Влажная чаща, сбегающая к самой воде, могла навести настоящую оторопь. Деревья представлялись сказочными великанами, готовыми в любой миг разорвать коней и людей на части за вторжение в свои заповедные чертоги.
В воде что-то шумно плескалось, избегая попадаться на глаза и в полосу лунной дорожки. Кони косились в ту сторону и недовольно фыркали.
— Все, пора бросать лошадей, — недовольно заметил Аника. — Испугаются — шуму наделают.

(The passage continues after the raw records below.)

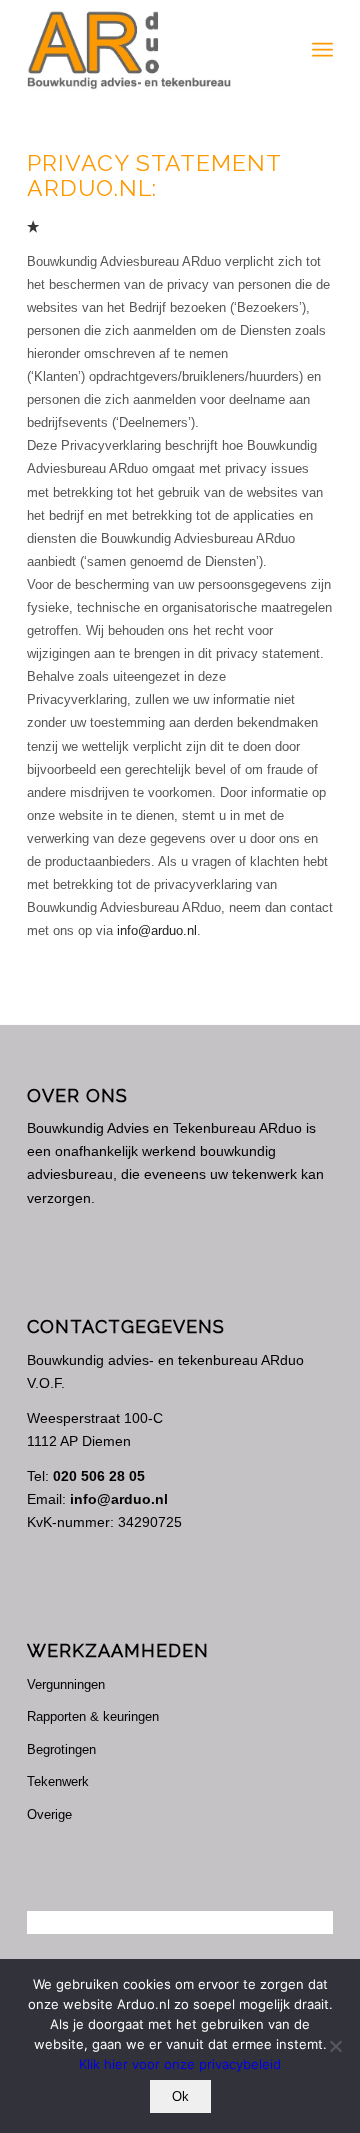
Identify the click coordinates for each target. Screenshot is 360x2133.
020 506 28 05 (99, 1476)
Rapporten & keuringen (93, 1716)
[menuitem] (322, 50)
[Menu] (322, 50)
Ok (180, 2096)
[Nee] (335, 2046)
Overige (49, 1814)
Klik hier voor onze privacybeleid (180, 2064)
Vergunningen (66, 1684)
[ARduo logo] (149, 50)
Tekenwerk (58, 1781)
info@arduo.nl (155, 930)
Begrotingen (61, 1749)
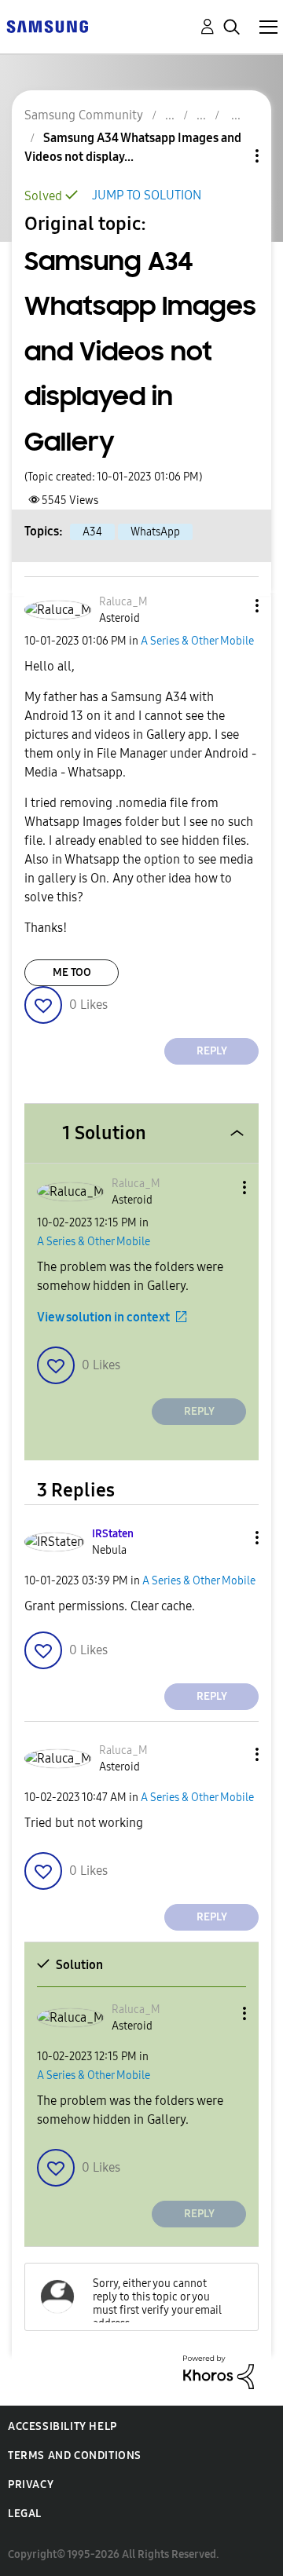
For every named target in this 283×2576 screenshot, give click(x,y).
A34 (92, 532)
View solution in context (103, 1317)
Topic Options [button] (230, 156)
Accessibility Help (62, 2426)
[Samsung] (47, 25)
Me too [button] (72, 972)
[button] (231, 606)
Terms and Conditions (75, 2455)
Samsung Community (83, 115)
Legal (25, 2513)
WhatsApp (155, 532)
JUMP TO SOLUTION (146, 195)
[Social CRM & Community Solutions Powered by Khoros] (218, 2370)
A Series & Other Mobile (197, 641)
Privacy (30, 2484)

Басманов еще раз отверг идею остаться не запачканным в грязи. Пришлось оставлять двоих ярославовых людей, взятых с собой для подмоги.
Пробирались среди влажных стволов, оскальзываясь на корягах, на смутный огонек, видимый там, где шумела стиснутая меж островков Нарова.
Наконец, не раз и не два оступившись в холодные лужи, они выбрались в шумящий на ветру камыш. Луна освещала небольшой островок, где угадывалась лачуга, в оконце которой призрачно мерцал свет.
— Лодка у них тут была, — словно извиняясь, сказал Аника, — но кто-то отогнал ее на остров.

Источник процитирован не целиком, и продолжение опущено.